‘I got really short of breath’: What it’s like getting a blood clot from the pill
‘The experience made me wary of the combined pill’
It’s been established that the blood clot risk of the vaccine is significantly smaller than a large number of contraceptive pills used daily by many women in the UK, and this has again made people acutely aware of the risks that come with such a regular treatment. Whilst we have all heard the stats and watched the documentaries, it seems less often that we’ve heard directly from the women who have actually experienced this what it’s like.
So, we spoke to two women who have developed blood clots from the pill about what symptoms they first noticed, which treatments they were given, and how the experience has affected them.
‘I started getting really awful numbing pains up my calves and on the backs of my legs’
Amy was on the combined pill Levest when she started to experience pain in her legs. “It happened between the summer and first term of university last year,” she told The Tab. “I’m really bad at listening to my body so when I started getting really awful numbing pains up my calves and on the backs of my legs I just ignored it.”
After several weeks of thinking the pain was would go away on its own, it got so bad that she had to massage her legs to get feeling back into them. It was at this point where Amy sought medical help.
“I was aware of the risks when I started the pill but I rationalised it by thinking that the chances were so slim – and I was right. They are definitely really slim, and I think the best thing to do when starting the pill is to just be aware that no matter how slim – the risk is still there – and no matter how many times you tell yourself it won’t be you, it always could be.
“I no longer take that pill but I am still on a birth control pill (desogestrel). The experience made me wary of the combined pill, but I know so many people on the Levest pill who are doing just fine – it just didn’t work for me – and that’s okay! Everybody is different, and everybody will react differently.”
‘Part of the clot had broken up and travelled to my lung, giving me shortness of breath’
Becky*, who wants to remain anonymous, was on the Microgynon pill for five months when she developed a blood clot that ended up travelling from her leg to her lung.
“I first noticed something was wrong when I started getting really short of breath and a sharp pain every time I breathed in,” Becky told The Tab. “I went to the doctors and they mentioned blood clots and the pill, but reassured me it was extremely rare and sent me home with a peak flow test. I was told to monitor myself as they thought it could be asthma, and I did just that – but my breathlessness continued.”
Becky returned to the doctors and it was at this point where she was examined more closely with blood clots in mind. “They found I had a prominent vein in my calf muscle and that one calf was a lot bigger than the other – I never correlated this to a clot though as I thought I’d just injured my muscle in the gym as my leg had been like that for a few months. They told me to go to A&E and sent me home with blood thinning injections just in case.
“I then went to A&E where they found a blood clot in my leg, however as I hadn’t correlated my leg symptoms with a clot, part of the clot had broken up and travelled to my lung, giving me shortness of breath.

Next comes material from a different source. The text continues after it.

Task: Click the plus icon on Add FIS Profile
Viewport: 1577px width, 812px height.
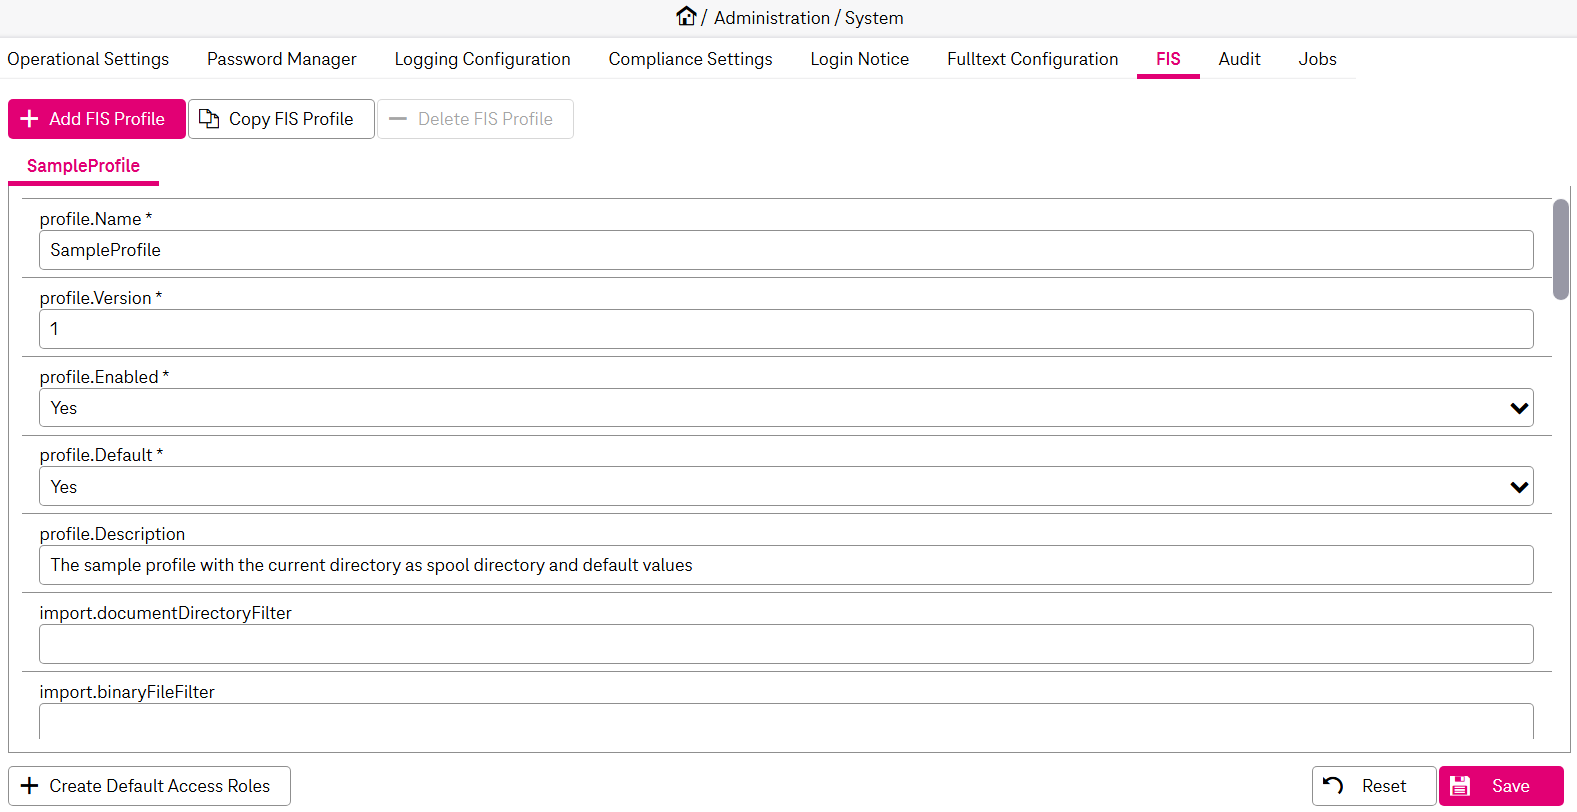Action: [30, 119]
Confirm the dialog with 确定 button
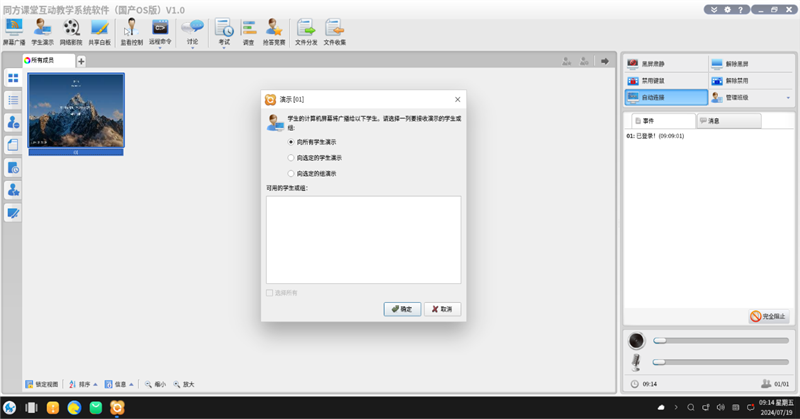This screenshot has height=419, width=800. pos(402,309)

I was given three months of blood thinning tablets and released the same day.”
Once someone has been treated for a pill-related blood clot, they are advised against strong hormonal medication, so alternatives must be found with a low-to-zero hormonal level. Becky no longer takes that pill anymore, and advises people to educate themselves: “My main advice to anyone concerned would be to know the symptoms. It’s well worth checking arms and legs every now and again so you can notice any changes.”